Mateo 4:1-11
CARA A CARA CON EL ENEMIGO
“Él respondió y dijo: Escrito está: No sólo de pan vivirá el hombre, sino de toda palabra que sale de la boca de Dios”. Mateo 4:4
A veces nos preguntamos por qué Dios permite algo tan desconcertante como la tentación. Pensamos que la vida sería más sencilla sin un enemigo que enfrentar, sin luchas internas, sin esa constante presión que pone a prueba nuestro corazón.
Pero Dios no evitó ese camino ni siquiera para su propio Hijo. Jesús fue llevado al desierto, en condiciones adversas, cara a cara con el enemigo. Allí fue tentado precisamente en lo más profundo de su identidad: ser el Hijo de Dios. “Si eres Hijo de Dios…” fue la insinuación. La misma estrategia de siempre: sembrar duda, distorsionar la verdad, empujar a la autosuficiencia. Y, sin embargo, Jesús no cedió.

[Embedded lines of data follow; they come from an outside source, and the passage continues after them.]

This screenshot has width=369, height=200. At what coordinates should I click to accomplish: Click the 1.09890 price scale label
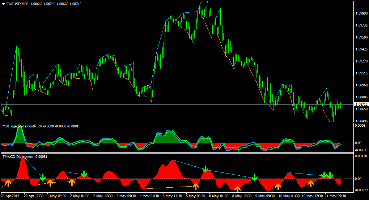(x=362, y=13)
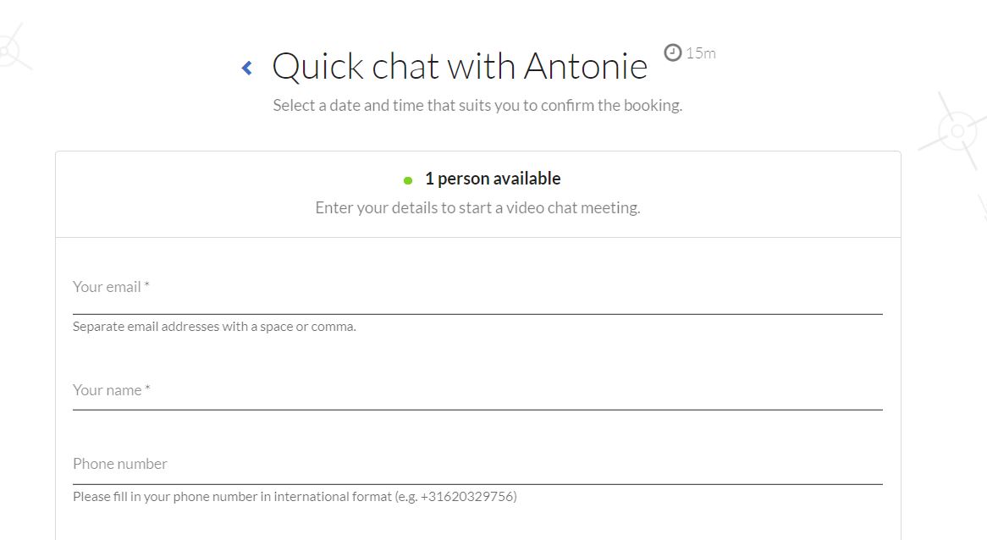Click the '1 person available' status text

pyautogui.click(x=493, y=179)
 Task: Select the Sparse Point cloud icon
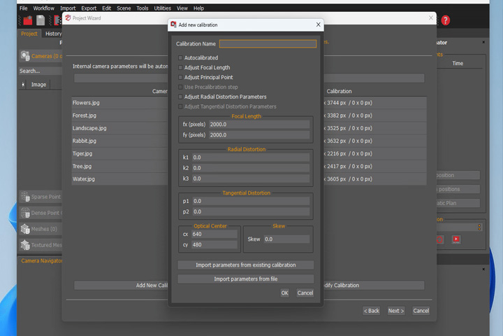25,197
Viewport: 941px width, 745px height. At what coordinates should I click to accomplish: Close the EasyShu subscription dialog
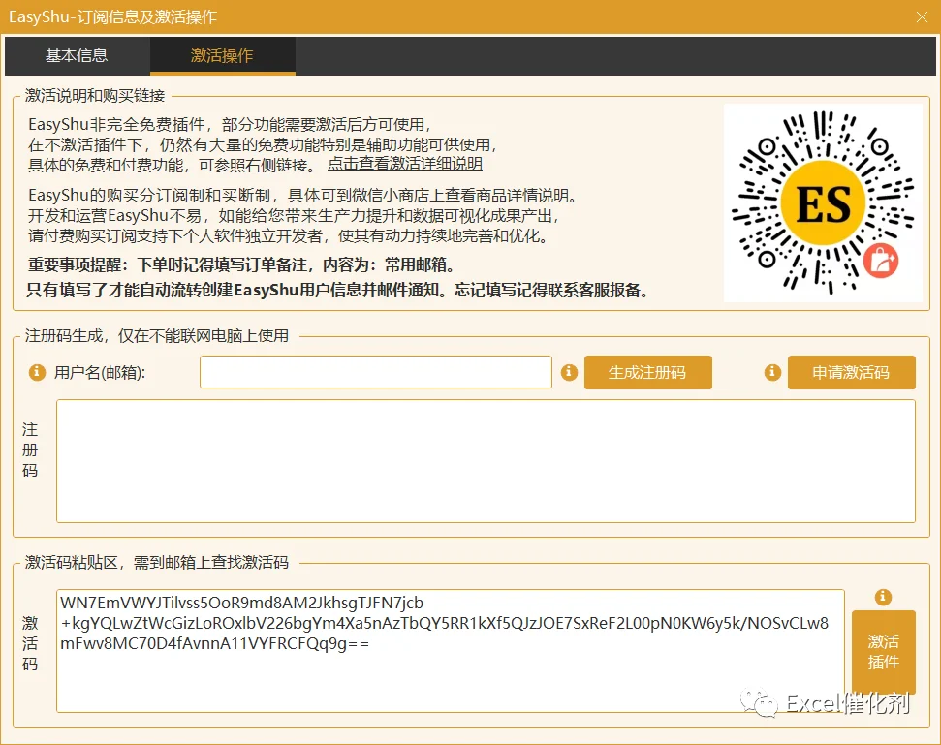click(922, 16)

Respondió desde la Palabra. “Escrito está…”. No negoció con la tentación, ni la suavizó. Se aferró a lo que Dios ya había dicho.
Esta es una lección importante: la tentación es real, pero también es vencible. Y la victoria no está en evitar el conflicto, sino en saber con qué lo enfrentamos. Porque el enemigo sigue usando la misma estrategia hoy: hacernos creer que necesitamos algo fuera de la voluntad de Dios para estar completos. Que hay atajos. Que hay alternativas mejores. Pero cada vez que creemos eso, repetimos el error del huerto. Por eso, la vida del creyente no se sostiene solo con lo que ve, ni con lo que siente, ni con lo que necesita en el momento. Se sostiene con la verdad de Dios.
Gracias Jesús por mostrarnos tu poder al vencer la tentación. Danos el valor de pelear contra el enemigo y líbranos de la tentación. Amén.